## Action item
Please print the data shown below without any alteration.

## Data to examine

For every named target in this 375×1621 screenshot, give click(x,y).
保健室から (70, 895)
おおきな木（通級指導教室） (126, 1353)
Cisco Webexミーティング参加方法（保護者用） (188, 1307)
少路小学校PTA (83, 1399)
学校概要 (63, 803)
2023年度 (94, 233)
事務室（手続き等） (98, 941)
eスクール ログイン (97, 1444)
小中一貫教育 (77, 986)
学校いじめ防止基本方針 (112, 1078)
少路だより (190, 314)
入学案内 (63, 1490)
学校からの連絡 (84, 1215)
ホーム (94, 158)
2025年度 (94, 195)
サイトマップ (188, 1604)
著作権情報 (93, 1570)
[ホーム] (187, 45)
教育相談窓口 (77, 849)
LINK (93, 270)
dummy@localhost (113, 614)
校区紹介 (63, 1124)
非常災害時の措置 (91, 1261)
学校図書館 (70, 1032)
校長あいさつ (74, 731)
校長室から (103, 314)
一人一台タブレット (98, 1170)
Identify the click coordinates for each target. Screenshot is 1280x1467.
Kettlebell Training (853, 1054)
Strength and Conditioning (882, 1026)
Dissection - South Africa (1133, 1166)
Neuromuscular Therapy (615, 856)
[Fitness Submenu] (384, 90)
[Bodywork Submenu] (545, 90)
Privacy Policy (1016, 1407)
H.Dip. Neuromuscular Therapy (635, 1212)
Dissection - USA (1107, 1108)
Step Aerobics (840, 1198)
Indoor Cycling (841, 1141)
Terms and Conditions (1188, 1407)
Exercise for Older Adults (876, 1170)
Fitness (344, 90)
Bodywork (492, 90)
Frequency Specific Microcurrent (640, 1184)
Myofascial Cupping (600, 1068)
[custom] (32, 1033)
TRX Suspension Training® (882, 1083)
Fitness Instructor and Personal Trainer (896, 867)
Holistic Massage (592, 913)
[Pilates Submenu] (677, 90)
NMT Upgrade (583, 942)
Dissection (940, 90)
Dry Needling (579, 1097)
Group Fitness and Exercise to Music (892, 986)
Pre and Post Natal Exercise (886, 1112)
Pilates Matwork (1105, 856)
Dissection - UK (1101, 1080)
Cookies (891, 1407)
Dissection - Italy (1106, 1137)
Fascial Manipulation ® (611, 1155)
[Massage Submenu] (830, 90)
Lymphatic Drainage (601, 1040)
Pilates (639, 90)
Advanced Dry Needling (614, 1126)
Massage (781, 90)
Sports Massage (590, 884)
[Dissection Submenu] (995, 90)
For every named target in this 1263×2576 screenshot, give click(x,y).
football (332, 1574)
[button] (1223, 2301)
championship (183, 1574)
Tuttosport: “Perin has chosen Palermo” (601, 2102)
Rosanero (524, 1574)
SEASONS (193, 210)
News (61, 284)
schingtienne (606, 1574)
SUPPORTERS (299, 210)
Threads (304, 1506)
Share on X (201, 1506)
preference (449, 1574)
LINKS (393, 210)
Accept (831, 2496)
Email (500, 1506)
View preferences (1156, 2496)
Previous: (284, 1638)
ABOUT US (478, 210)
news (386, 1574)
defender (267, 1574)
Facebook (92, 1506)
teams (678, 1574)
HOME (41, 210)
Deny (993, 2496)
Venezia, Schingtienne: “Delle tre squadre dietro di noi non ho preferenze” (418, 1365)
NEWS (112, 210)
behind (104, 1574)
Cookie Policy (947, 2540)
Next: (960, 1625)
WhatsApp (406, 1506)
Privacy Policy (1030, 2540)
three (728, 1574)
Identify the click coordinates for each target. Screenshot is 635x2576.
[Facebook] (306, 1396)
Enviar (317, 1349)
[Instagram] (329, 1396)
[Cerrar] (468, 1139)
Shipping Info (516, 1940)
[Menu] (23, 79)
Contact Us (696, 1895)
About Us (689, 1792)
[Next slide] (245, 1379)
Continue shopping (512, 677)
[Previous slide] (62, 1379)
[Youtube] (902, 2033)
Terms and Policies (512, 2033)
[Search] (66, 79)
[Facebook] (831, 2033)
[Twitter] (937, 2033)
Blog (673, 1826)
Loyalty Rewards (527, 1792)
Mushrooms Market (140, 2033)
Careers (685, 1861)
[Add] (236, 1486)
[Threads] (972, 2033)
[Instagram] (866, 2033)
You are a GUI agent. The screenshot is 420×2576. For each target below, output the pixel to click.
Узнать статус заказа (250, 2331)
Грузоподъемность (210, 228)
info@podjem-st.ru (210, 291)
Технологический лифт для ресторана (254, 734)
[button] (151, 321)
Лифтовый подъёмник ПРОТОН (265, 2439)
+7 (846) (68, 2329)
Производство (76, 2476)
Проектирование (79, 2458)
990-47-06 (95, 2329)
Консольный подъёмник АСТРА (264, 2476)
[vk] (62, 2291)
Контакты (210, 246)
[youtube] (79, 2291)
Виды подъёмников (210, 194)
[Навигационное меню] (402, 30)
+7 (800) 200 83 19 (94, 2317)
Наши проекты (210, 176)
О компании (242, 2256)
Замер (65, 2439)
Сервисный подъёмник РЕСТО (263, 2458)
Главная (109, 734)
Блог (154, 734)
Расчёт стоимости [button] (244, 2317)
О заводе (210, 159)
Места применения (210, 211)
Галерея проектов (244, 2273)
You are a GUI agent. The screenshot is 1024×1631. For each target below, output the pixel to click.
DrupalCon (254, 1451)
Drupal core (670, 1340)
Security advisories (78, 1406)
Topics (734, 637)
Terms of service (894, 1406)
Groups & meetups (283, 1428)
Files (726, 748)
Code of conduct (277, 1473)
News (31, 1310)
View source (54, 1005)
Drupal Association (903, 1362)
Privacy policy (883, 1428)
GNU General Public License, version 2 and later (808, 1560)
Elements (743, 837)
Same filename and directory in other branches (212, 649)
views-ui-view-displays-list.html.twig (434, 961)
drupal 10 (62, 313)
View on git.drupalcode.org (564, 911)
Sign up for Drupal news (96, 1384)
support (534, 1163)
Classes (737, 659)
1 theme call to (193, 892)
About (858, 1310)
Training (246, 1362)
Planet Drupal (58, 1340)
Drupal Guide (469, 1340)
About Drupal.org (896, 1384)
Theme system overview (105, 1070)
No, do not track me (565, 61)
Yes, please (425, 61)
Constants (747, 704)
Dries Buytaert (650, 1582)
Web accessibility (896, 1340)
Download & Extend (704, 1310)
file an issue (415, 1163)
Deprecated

## Answer section
For every named target in this 375×1621 screenshot, give click(x,y).
保健室から (70, 895)
おおきな木（通級指導教室） (126, 1353)
Cisco Webexミーティング参加方法（保護者用） (188, 1307)
少路小学校PTA (83, 1399)
学校概要 (63, 803)
2023年度 (94, 233)
事務室（手続き等） (98, 941)
eスクール ログイン (97, 1444)
小中一貫教育 (77, 986)
学校いじめ防止基本方針 (112, 1078)
少路だより (190, 314)
入学案内 (63, 1490)
学校からの連絡 (84, 1215)
ホーム (94, 158)
2025年度 (94, 195)
サイトマップ (188, 1604)
著作権情報 (93, 1570)
[ホーム] (187, 45)
教育相談窓口 (77, 849)
LINK (93, 270)
dummy@localhost (113, 614)
校区紹介 (63, 1124)
非常災害時の措置 (91, 1261)
学校図書館 (70, 1032)
校長あいさつ (74, 731)
校長室から (103, 314)
一人一台タブレット (98, 1170)
Identify the click coordinates for each target. Screenshot is 1280x1467.
Kettlebell Training (853, 1054)
Strength and Conditioning (882, 1026)
Dissection - South Africa (1133, 1166)
Neuromuscular Therapy (615, 856)
[Fitness Submenu] (384, 90)
[Bodywork Submenu] (545, 90)
Privacy Policy (1016, 1407)
H.Dip. Neuromuscular Therapy (635, 1212)
Dissection - USA (1107, 1108)
Step Aerobics (840, 1198)
Indoor Cycling (841, 1141)
Terms and Conditions (1188, 1407)
Exercise for Older Adults (876, 1170)
Fitness (344, 90)
Bodywork (492, 90)
Frequency Specific Microcurrent (640, 1184)
Myofascial Cupping (600, 1068)
[custom] (32, 1033)
TRX Suspension Training® (882, 1083)
Fitness Instructor and Personal Trainer (896, 867)
Holistic Massage (592, 913)
[Pilates Submenu] (677, 90)
NMT Upgrade (583, 942)
Dissection (940, 90)
Dry Needling (579, 1097)
Group Fitness and Exercise to Music (892, 986)
Pre and Post Natal Exercise (886, 1112)
Pilates Matwork (1105, 856)
Dissection - UK (1101, 1080)
Cookies (891, 1407)
Dissection - Italy (1106, 1137)
Fascial Manipulation ® (611, 1155)
[Massage Submenu] (830, 90)
Lymphatic Drainage (601, 1040)
Pilates (639, 90)
Advanced Dry Needling (614, 1126)
Massage (781, 90)
Sports Massage (590, 884)
[Dissection Submenu] (995, 90)
For every named target in this 1263×2576 screenshot, give click(x,y).
football (332, 1574)
[button] (1223, 2301)
championship (183, 1574)
Tuttosport: “Perin has chosen Palermo” (601, 2102)
Rosanero (524, 1574)
SEASONS (193, 210)
News (61, 284)
schingtienne (606, 1574)
SUPPORTERS (299, 210)
Threads (304, 1506)
Share on X (201, 1506)
preference (449, 1574)
LINKS (393, 210)
Accept (831, 2496)
Email (500, 1506)
View preferences (1156, 2496)
Previous: (284, 1638)
ABOUT US (478, 210)
news (386, 1574)
defender (267, 1574)
Facebook (92, 1506)
teams (678, 1574)
HOME (41, 210)
Deny (993, 2496)
Venezia, Schingtienne: “Delle tre squadre dietro di noi non ho preferenze” (418, 1365)
NEWS (112, 210)
behind (104, 1574)
Cookie Policy (947, 2540)
Next: (960, 1625)
WhatsApp (406, 1506)
Privacy Policy (1030, 2540)
three (728, 1574)
Identify the click coordinates for each target. Screenshot is 635x2576.
[Facebook] (306, 1396)
Enviar (317, 1349)
[Instagram] (329, 1396)
[Cerrar] (468, 1139)
Shipping Info (516, 1940)
[Menu] (23, 79)
Contact Us (696, 1895)
About Us (689, 1792)
[Next slide] (245, 1379)
Continue shopping (512, 677)
[Previous slide] (62, 1379)
[Youtube] (902, 2033)
Terms and Policies (512, 2033)
[Search] (66, 79)
[Facebook] (831, 2033)
[Twitter] (937, 2033)
Blog (673, 1826)
Loyalty Rewards (527, 1792)
Mushrooms Market (140, 2033)
Careers (685, 1861)
[Add] (236, 1486)
[Threads] (972, 2033)
[Instagram] (866, 2033)
You are a GUI agent. The screenshot is 420×2576. For each target below, output the pixel to click.
Узнать статус заказа (250, 2331)
Грузоподъемность (210, 228)
info@podjem-st.ru (210, 291)
Технологический лифт для ресторана (254, 734)
[button] (151, 321)
Лифтовый подъёмник ПРОТОН (265, 2439)
+7 (846) (68, 2329)
Производство (76, 2476)
Проектирование (79, 2458)
990-47-06 (95, 2329)
Консольный подъёмник АСТРА (264, 2476)
[vk] (62, 2291)
Контакты (210, 246)
[youtube] (79, 2291)
Виды подъёмников (210, 194)
[Навигационное меню] (402, 30)
+7 (800) 200 83 19 (94, 2317)
Наши проекты (210, 176)
О компании (242, 2256)
Замер (65, 2439)
Сервисный подъёмник РЕСТО (263, 2458)
Главная (109, 734)
Блог (154, 734)
Расчёт стоимости [button] (244, 2317)
О заводе (210, 159)
Места применения (210, 211)
Галерея проектов (244, 2273)
You are a GUI agent. The screenshot is 1024×1631. For each target below, output the pixel to click.
DrupalCon (254, 1451)
Drupal core (670, 1340)
Security advisories (78, 1406)
Topics (734, 637)
Terms of service (894, 1406)
Groups & meetups (283, 1428)
Files (726, 748)
Code of conduct (277, 1473)
News (31, 1310)
View source (54, 1005)
Drupal Association (903, 1362)
Privacy policy (883, 1428)
GNU General Public License, version 2 and later (808, 1560)
Elements (743, 837)
Same filename and directory in other branches (212, 649)
views-ui-view-displays-list.html.twig (434, 961)
drupal 10 (62, 313)
View on git.drupalcode.org (564, 911)
Sign up for Drupal news (96, 1384)
support (534, 1163)
Classes (737, 659)
1 theme call to (193, 892)
About (858, 1310)
Training (246, 1362)
Planet Drupal (58, 1340)
Drupal Guide (469, 1340)
About Drupal.org (896, 1384)
Theme system overview (105, 1070)
No, do not track me (565, 61)
Yes, please (425, 61)
Constants (747, 704)
Dries Buytaert (650, 1582)
Web accessibility (896, 1340)
Download & Extend (704, 1310)
file an issue (415, 1163)
Deprecated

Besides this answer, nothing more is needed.